貧民窟で育ち教会に拾われた混血児シャルル。凄腕のパイロットでありながらその血筋ゆえに正規のパイロットとして遇されることはありません。そんな彼ですが、緊急時の任務であるがために大役に抜擢されます。彼が運ぶことになるのは次期皇妃ファナ。誰もが目をみはる美貌の少女ではありますが、その美しさは自らの人生を放棄した人形の美しさです。そんな二人だけの中央海単独的中翔破。本来ならまったく交わることのない運命にあるはずの男女の出会い。吊り橋理論(参考:吊り橋理論 - Wikipedia)などと言ってしまうと身も蓋もないかもしれませんが(笑)、でも、決死の任務の中にあるからこそ語り合える言葉と見えてくる真実というものはあるはずです。そうしたものを少しずつ分かち合って親密になっていく二人の姿は読んでて頬が緩んできます。

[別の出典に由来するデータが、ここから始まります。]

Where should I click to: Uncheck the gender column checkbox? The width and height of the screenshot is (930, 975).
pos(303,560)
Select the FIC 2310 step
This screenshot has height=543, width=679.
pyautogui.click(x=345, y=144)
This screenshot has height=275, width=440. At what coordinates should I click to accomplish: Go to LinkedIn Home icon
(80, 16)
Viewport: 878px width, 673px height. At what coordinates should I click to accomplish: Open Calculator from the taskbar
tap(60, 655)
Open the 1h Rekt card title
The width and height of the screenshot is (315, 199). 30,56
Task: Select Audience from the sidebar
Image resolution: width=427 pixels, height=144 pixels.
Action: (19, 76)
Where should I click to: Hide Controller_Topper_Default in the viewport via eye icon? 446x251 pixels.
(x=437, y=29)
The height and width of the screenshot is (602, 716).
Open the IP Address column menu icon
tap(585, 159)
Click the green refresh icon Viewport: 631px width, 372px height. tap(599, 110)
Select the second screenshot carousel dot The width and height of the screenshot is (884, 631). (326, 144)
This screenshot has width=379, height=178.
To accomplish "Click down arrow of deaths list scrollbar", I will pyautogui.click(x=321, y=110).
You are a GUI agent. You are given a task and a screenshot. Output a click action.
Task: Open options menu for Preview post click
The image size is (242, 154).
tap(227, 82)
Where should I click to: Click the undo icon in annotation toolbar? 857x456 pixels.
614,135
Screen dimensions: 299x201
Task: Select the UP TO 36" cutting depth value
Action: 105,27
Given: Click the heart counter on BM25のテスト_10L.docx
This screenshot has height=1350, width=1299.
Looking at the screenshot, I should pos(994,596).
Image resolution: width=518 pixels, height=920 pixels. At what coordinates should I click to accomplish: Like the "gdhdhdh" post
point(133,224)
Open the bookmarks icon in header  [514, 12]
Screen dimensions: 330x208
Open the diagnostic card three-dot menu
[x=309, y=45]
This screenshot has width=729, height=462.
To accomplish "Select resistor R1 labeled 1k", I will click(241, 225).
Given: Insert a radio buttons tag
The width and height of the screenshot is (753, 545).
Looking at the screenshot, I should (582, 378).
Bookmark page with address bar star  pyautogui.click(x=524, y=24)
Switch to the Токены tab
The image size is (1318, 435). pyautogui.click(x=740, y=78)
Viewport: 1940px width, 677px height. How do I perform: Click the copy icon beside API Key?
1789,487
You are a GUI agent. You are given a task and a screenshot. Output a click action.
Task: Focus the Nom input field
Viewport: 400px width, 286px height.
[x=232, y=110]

ロマンスばかりではありません。敵中翔破という無謀にも思える任務なだけに敵機の追求も厳しいものがあります。そうした困難を乗り越えながら愛機サンタ・クルスを操るシャルルの腕前もさることながら、その飛行の様子を読者に伝える筆力にはほれぼれとさせられます。これはもう実際に読んでいただくよりないのですが、無理に例えるならば森博嗣の『スカイ・クロラ』よりも少しだけ血の通った描写ということになるでしょうか(ナンノコッチャ)。
架空のお話ではありますが、歴史の1ページとしてひっそりと刻まれた”とある飛空士への追憶”。とても綺麗で読後に余韻がたなびく結末は特筆ものです。傑作ライトノベルとしてオススメです。